L’assassinio di Jamal Khashoggi
Il 2 ottobre 2018, il giornalista saudita Jamal Khashoggi entrò nel consolato saudita di Istanbul, in Turchia, per non uscirne mai più. Secondo le ricostruzioni successive, l’uomo venne ucciso e smembrato da un team di agenti sauditi.
Rapporti dell’intelligence statunitense hanno indicato un coinvolgimento diretto o indiretto di Bin Salman nell’operazione, muovendo accuse che il principe ha sempre negato.
L’omicidio ha scatenato una condanna globale, con richieste di giustizia che hanno messo sotto pressione le relazioni diplomatiche tra l’Arabia Saudita e i Paesi occidentali, senza tuttavia impedire che la priorità nei confronti degli interessi economici prevalesse su tutto il resto.
Il ricorso alla pena di morte in Arabia Saudita
Dietro la facciata delle riforme, in Arabia Saudita continua a celarsi un rigido sistema di repressione. Negli ultimi anni, il Paese ha intensificato gli arresti di dissidenti, attivisti per i diritti umani e membri della stessa famiglia reale.
Non solo. Particolarmente allarmante è il ricorso alla pena di morte: le esecuzioni sono aumentate significativamente sotto la leadership di Bin Salman, spesso eseguite tramite impiccagione.
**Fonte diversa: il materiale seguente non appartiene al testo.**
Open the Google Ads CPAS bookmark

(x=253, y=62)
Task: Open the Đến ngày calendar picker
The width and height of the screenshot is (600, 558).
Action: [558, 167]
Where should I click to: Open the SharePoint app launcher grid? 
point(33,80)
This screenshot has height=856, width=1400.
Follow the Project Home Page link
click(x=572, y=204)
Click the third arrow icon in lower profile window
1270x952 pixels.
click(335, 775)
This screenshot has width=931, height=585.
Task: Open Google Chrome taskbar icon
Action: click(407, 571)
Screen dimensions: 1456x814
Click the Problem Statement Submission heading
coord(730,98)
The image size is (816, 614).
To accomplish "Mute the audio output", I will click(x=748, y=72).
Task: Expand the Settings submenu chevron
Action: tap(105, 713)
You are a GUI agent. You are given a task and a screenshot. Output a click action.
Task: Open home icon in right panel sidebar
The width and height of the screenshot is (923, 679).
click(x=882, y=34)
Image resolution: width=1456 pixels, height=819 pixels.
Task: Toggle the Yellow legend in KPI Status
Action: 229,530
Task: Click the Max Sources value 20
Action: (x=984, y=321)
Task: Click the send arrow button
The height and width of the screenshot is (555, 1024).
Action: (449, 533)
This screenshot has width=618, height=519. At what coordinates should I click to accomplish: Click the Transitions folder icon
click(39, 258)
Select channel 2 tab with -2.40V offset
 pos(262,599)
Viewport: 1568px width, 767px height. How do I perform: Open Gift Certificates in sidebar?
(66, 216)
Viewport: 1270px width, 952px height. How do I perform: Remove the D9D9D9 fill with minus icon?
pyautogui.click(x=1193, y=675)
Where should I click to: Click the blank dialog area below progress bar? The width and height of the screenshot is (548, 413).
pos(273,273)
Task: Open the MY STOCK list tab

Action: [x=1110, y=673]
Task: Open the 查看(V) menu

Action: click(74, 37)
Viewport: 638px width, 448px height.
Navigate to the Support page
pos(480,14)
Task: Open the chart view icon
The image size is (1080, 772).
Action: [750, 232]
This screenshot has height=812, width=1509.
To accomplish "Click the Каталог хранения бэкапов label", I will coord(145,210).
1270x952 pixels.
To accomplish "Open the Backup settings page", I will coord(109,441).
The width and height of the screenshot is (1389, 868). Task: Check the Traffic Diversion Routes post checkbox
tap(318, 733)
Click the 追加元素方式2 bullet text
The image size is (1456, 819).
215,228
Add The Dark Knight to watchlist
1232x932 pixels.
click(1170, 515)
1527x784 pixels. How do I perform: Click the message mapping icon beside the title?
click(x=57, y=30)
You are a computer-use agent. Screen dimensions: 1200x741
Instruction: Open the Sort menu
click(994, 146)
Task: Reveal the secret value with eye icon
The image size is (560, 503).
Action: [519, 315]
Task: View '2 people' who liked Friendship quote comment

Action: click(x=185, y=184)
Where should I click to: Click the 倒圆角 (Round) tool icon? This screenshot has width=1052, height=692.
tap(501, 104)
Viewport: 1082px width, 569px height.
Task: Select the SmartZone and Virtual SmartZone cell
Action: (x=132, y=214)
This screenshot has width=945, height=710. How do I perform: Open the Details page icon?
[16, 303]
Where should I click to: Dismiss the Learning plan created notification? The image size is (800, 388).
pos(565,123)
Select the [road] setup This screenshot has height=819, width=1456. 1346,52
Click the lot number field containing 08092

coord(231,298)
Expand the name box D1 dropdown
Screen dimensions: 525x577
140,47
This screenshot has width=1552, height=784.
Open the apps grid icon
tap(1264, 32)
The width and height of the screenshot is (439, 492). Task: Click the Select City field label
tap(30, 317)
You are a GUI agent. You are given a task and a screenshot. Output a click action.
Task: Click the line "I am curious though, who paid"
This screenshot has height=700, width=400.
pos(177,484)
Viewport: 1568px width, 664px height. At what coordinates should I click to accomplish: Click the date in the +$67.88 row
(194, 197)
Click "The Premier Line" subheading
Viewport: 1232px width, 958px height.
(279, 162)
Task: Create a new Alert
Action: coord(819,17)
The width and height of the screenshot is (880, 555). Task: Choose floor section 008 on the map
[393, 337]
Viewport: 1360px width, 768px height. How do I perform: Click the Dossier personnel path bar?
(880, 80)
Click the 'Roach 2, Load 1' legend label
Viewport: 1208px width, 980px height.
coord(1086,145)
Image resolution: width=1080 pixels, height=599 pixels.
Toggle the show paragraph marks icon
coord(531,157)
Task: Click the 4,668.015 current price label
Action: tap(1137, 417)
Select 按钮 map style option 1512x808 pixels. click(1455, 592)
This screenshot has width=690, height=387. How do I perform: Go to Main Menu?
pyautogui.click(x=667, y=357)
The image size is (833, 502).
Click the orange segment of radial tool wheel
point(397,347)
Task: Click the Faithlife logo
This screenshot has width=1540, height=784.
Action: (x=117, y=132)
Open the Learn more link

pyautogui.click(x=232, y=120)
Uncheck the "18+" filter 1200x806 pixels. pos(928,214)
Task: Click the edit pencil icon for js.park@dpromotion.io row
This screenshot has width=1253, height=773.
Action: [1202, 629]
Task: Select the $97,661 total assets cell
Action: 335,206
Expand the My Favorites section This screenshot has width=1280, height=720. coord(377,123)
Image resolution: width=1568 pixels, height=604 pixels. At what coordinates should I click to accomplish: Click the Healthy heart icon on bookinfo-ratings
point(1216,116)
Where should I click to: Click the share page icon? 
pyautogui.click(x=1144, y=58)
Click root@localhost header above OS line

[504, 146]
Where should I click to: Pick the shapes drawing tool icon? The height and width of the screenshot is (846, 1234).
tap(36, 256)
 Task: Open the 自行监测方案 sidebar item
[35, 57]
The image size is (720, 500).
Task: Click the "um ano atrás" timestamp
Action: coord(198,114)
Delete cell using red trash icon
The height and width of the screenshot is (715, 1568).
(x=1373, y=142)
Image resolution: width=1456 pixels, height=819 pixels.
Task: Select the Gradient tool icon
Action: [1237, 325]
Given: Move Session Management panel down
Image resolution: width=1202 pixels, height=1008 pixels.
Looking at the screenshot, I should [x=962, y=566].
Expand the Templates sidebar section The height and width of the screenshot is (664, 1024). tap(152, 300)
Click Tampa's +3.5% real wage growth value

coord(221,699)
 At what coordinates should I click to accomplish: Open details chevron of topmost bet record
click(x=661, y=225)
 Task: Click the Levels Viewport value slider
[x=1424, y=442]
Dal 2015, l’anno in cui MBS ha assunto di fatto il potere, ci sono state almeno 1257 impiccagioni, 140 all’anno di media.
Secondo Amnesty International, nei soli primi nove mesi del 2024 le autorità saudite hanno superato anche il macabro record delle 196 morti del 2022: le 198 esecuzioni da gennaio a settembre, infatti, hanno rappresentato il numero più alto mai registrato dal 1990.